SUPPLIED DATA:
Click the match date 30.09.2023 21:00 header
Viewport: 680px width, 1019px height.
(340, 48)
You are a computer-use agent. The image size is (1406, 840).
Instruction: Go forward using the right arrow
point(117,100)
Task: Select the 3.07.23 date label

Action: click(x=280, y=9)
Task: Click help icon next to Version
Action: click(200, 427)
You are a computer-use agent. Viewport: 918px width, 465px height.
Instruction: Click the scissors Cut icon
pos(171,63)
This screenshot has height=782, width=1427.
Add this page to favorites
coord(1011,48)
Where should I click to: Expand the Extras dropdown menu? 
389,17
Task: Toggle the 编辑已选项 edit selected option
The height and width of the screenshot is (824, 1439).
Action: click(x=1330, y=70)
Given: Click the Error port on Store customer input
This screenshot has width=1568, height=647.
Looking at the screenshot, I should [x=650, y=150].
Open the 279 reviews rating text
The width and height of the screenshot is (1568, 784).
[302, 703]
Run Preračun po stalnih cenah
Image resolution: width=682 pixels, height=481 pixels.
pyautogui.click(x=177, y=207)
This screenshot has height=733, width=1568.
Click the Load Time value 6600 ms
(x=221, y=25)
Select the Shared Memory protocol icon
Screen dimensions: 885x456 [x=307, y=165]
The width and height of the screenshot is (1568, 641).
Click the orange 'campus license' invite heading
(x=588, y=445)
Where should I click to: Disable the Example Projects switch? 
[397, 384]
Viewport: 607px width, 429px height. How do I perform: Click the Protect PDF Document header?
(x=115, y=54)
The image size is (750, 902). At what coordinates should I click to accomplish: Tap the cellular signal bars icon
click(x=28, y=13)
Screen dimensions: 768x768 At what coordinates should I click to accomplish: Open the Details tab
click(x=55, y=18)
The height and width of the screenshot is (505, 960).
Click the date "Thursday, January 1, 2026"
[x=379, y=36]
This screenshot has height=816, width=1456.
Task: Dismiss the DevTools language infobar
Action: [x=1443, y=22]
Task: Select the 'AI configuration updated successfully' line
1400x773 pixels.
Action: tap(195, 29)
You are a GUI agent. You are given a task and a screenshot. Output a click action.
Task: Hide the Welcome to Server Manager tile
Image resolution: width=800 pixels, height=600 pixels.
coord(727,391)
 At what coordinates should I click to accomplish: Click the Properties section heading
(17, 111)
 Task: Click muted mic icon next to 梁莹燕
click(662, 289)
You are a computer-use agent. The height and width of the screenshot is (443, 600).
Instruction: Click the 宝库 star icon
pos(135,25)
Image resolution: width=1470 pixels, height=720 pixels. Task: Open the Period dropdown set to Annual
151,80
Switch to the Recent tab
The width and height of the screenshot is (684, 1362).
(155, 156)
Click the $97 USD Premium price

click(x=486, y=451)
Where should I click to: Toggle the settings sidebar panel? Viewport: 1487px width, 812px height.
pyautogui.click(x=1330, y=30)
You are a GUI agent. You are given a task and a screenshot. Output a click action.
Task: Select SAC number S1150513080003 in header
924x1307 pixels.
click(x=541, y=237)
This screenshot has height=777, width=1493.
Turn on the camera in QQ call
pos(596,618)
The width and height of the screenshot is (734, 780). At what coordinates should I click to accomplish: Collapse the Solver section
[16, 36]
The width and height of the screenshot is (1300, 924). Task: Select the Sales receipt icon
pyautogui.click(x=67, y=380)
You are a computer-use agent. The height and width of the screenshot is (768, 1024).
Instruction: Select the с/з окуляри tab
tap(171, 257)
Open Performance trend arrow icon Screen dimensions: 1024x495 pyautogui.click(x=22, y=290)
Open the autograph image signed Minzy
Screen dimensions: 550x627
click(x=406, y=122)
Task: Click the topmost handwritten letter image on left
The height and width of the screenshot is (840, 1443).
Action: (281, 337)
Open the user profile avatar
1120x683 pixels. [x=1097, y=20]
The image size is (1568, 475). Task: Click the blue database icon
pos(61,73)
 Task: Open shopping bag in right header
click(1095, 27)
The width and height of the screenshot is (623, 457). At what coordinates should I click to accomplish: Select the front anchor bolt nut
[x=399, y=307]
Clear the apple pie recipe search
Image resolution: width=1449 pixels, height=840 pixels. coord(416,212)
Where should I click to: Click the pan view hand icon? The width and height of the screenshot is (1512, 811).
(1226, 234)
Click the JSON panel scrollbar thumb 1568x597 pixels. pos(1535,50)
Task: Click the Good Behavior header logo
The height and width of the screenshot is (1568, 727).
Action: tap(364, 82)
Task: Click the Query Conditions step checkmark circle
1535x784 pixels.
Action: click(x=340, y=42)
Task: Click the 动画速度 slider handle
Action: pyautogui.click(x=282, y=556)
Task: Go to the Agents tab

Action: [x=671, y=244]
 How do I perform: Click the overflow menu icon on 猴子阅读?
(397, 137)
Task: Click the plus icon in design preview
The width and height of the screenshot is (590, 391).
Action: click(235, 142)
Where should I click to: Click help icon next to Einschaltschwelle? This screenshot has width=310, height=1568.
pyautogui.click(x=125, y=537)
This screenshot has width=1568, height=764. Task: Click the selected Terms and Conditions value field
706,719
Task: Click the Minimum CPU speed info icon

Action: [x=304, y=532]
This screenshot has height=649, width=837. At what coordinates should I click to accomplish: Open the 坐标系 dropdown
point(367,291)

EXERCISE DESCRIPTION:
Write out every line of the listing above as a numbered list, omitting the blank lines.

TASK OUTPUT:
1. Click the match date 30.09.2023 21:00 header
2. Viewport: 680px width, 1019px height.
3. (340, 48)
4. You are a computer-use agent. The image size is (1406, 840).
5. Instruction: Go forward using the right arrow
6. point(117,100)
7. Task: Select the 3.07.23 date label
8. Action: click(x=280, y=9)
9. Task: Click help icon next to Version
10. Action: click(200, 427)
11. You are a computer-use agent. Viewport: 918px width, 465px height.
12. Instruction: Click the scissors Cut icon
13. pos(171,63)
14. This screenshot has height=782, width=1427.
15. Add this page to favorites
16. coord(1011,48)
17. Where should I click to: Expand the Extras dropdown menu? 
18. 389,17
19. Task: Toggle the 编辑已选项 edit selected option
20. The height and width of the screenshot is (824, 1439).
21. Action: click(x=1330, y=70)
22. Given: Click the Error port on Store customer input
23. This screenshot has width=1568, height=647.
24. Looking at the screenshot, I should [x=650, y=150].
25. Open the 279 reviews rating text
26. The width and height of the screenshot is (1568, 784).
27. [302, 703]
28. Run Preračun po stalnih cenah
29. Image resolution: width=682 pixels, height=481 pixels.
30. pyautogui.click(x=177, y=207)
31. This screenshot has height=733, width=1568.
32. Click the Load Time value 6600 ms
33. (x=221, y=25)
34. Select the Shared Memory protocol icon
35. Screen dimensions: 885x456 [x=307, y=165]
36. The width and height of the screenshot is (1568, 641).
37. Click the orange 'campus license' invite heading
38. (x=588, y=445)
39. Where should I click to: Disable the Example Projects switch? 
40. [397, 384]
41. Viewport: 607px width, 429px height. How do I perform: Click the Protect PDF Document header?
42. (x=115, y=54)
43. The image size is (750, 902). At what coordinates should I click to accomplish: Tap the cellular signal bars icon
44. click(x=28, y=13)
45. Screen dimensions: 768x768 At what coordinates should I click to accomplish: Open the Details tab
46. click(x=55, y=18)
47. The height and width of the screenshot is (505, 960).
48. Click the date "Thursday, January 1, 2026"
49. [x=379, y=36]
50. This screenshot has height=816, width=1456.
51. Task: Dismiss the DevTools language infobar
52. Action: [x=1443, y=22]
53. Task: Select the 'AI configuration updated successfully' line
54. 1400x773 pixels.
55. Action: tap(195, 29)
56. You are a GUI agent. You are given a task and a screenshot. Output a click action.
57. Task: Hide the Welcome to Server Manager tile
58. Image resolution: width=800 pixels, height=600 pixels.
59. coord(727,391)
60.  At what coordinates should I click to accomplish: Click the Properties section heading
61. (17, 111)
62.  Task: Click muted mic icon next to 梁莹燕
63. click(662, 289)
64. You are a computer-use agent. The height and width of the screenshot is (443, 600).
65. Instruction: Click the 宝库 star icon
66. pos(135,25)
67. Image resolution: width=1470 pixels, height=720 pixels. Task: Open the Period dropdown set to Annual
68. 151,80
69. Switch to the Recent tab
70. The width and height of the screenshot is (684, 1362).
71. (155, 156)
72. Click the $97 USD Premium price
73. click(x=486, y=451)
74. Where should I click to: Toggle the settings sidebar panel? Viewport: 1487px width, 812px height.
75. pyautogui.click(x=1330, y=30)
76. You are a GUI agent. You are given a task and a screenshot. Output a click action.
77. Task: Select SAC number S1150513080003 in header
78. 924x1307 pixels.
79. click(x=541, y=237)
80. This screenshot has height=777, width=1493.
81. Turn on the camera in QQ call
82. pos(596,618)
83. The width and height of the screenshot is (734, 780). At what coordinates should I click to accomplish: Collapse the Solver section
84. [16, 36]
85. The width and height of the screenshot is (1300, 924). Task: Select the Sales receipt icon
86. pyautogui.click(x=67, y=380)
87. You are a computer-use agent. The height and width of the screenshot is (768, 1024).
88. Instruction: Select the с/з окуляри tab
89. tap(171, 257)
90. Open Performance trend arrow icon Screen dimensions: 1024x495 pyautogui.click(x=22, y=290)
91. Open the autograph image signed Minzy
92. Screen dimensions: 550x627
93. click(x=406, y=122)
94. Task: Click the topmost handwritten letter image on left
95. The height and width of the screenshot is (840, 1443).
96. Action: (281, 337)
97. Open the user profile avatar
98. 1120x683 pixels. [x=1097, y=20]
99. The image size is (1568, 475). Task: Click the blue database icon
100. pos(61,73)
101.  Task: Open shopping bag in right header
102. click(1095, 27)
103. The width and height of the screenshot is (623, 457). At what coordinates should I click to accomplish: Select the front anchor bolt nut
104. [x=399, y=307]
105. Clear the apple pie recipe search
106. Image resolution: width=1449 pixels, height=840 pixels. coord(416,212)
107. Where should I click to: Click the pan view hand icon? The width and height of the screenshot is (1512, 811).
108. (1226, 234)
109. Click the JSON panel scrollbar thumb 1568x597 pixels. pos(1535,50)
110. Task: Click the Good Behavior header logo
111. The height and width of the screenshot is (1568, 727).
112. Action: tap(364, 82)
113. Task: Click the Query Conditions step checkmark circle
114. 1535x784 pixels.
115. Action: click(x=340, y=42)
116. Task: Click the 动画速度 slider handle
117. Action: pyautogui.click(x=282, y=556)
118. Task: Go to the Agents tab
119. Action: [x=671, y=244]
120.  How do I perform: Click the overflow menu icon on 猴子阅读?
121. (397, 137)
122. Task: Click the plus icon in design preview
123. The width and height of the screenshot is (590, 391).
124. Action: click(235, 142)
125. Where should I click to: Click help icon next to Einschaltschwelle? This screenshot has width=310, height=1568.
126. pyautogui.click(x=125, y=537)
127. This screenshot has width=1568, height=764. Task: Click the selected Terms and Conditions value field
128. 706,719
129. Task: Click the Minimum CPU speed info icon
130. Action: [x=304, y=532]
131. This screenshot has height=649, width=837. At what coordinates should I click to accomplish: Open the 坐标系 dropdown
132. point(367,291)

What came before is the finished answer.